**Directive**
Express the text of the items below as a JSON list of strings, with one string per line and blank lines omitted. Leave the pictures out.

**Data entries**
begin

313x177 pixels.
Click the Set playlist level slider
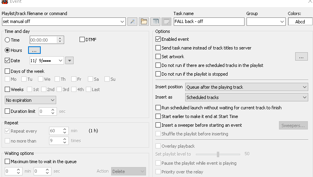(x=218, y=154)
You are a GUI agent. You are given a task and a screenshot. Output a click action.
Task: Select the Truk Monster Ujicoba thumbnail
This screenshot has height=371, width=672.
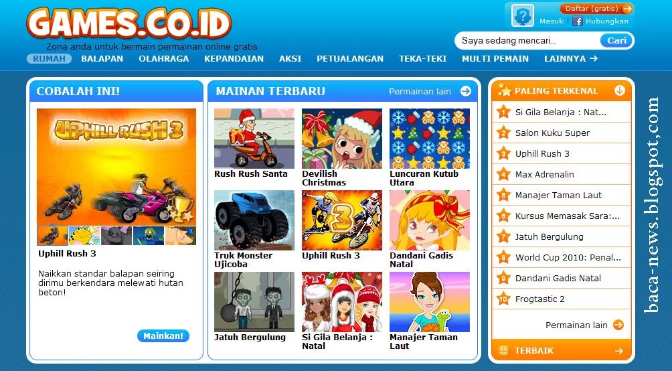pos(254,220)
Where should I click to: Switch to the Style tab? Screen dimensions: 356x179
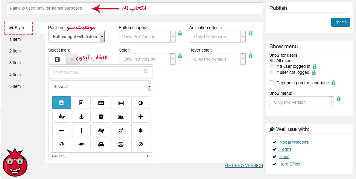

end

**Exercise response**
[
  "313x177 pixels.",
  "Click the Set playlist level slider",
  "(x=218, y=154)",
  "You are a GUI agent. You are given a task and a screenshot. Output a click action.",
  "Task: Select the Truk Monster Ujicoba thumbnail",
  "This screenshot has height=371, width=672.",
  "pos(254,220)",
  "Where should I click to: Switch to the Style tab? Screen dimensions: 356x179"
]